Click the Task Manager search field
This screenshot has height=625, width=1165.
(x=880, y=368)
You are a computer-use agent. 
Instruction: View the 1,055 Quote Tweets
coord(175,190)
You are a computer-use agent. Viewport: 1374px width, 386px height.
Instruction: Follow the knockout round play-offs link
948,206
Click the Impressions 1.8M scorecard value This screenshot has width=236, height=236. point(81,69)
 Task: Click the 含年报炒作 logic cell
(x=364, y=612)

##########

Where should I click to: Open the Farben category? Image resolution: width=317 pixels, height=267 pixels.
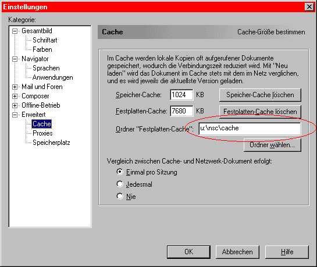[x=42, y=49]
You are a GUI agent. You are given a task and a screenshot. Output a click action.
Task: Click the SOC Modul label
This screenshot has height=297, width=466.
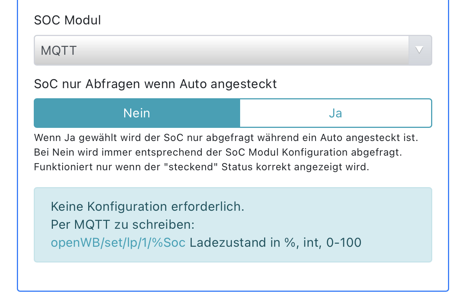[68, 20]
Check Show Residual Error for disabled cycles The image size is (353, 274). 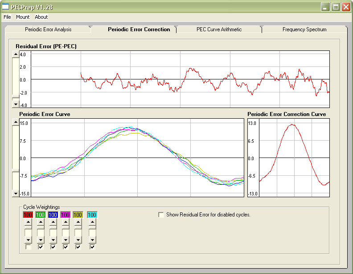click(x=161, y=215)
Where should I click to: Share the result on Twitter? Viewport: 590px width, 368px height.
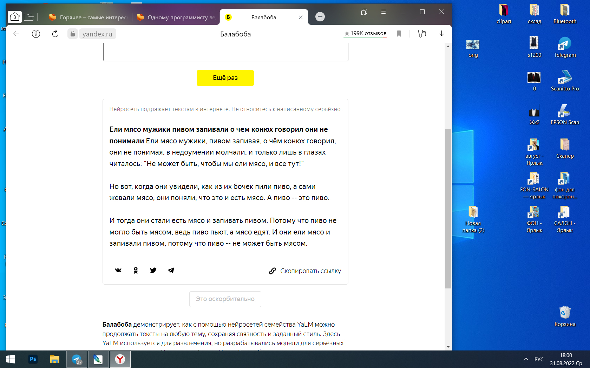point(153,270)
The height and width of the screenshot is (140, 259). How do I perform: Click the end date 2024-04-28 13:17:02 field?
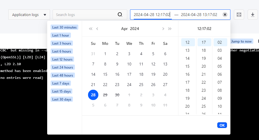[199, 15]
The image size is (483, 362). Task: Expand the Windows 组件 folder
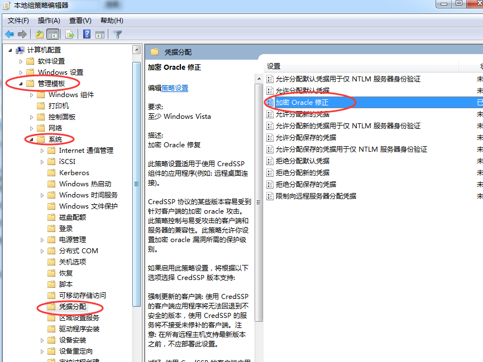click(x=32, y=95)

##########

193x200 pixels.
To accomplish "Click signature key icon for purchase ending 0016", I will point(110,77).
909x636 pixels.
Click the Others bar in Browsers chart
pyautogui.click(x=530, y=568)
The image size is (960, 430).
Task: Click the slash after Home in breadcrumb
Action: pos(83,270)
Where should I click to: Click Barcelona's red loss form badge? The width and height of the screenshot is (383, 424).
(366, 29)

##########

YOUR ASSIGNMENT: Reply with the number of lines in the data that include the string "agent" and nothing else.

YOUR RESPONSE: 3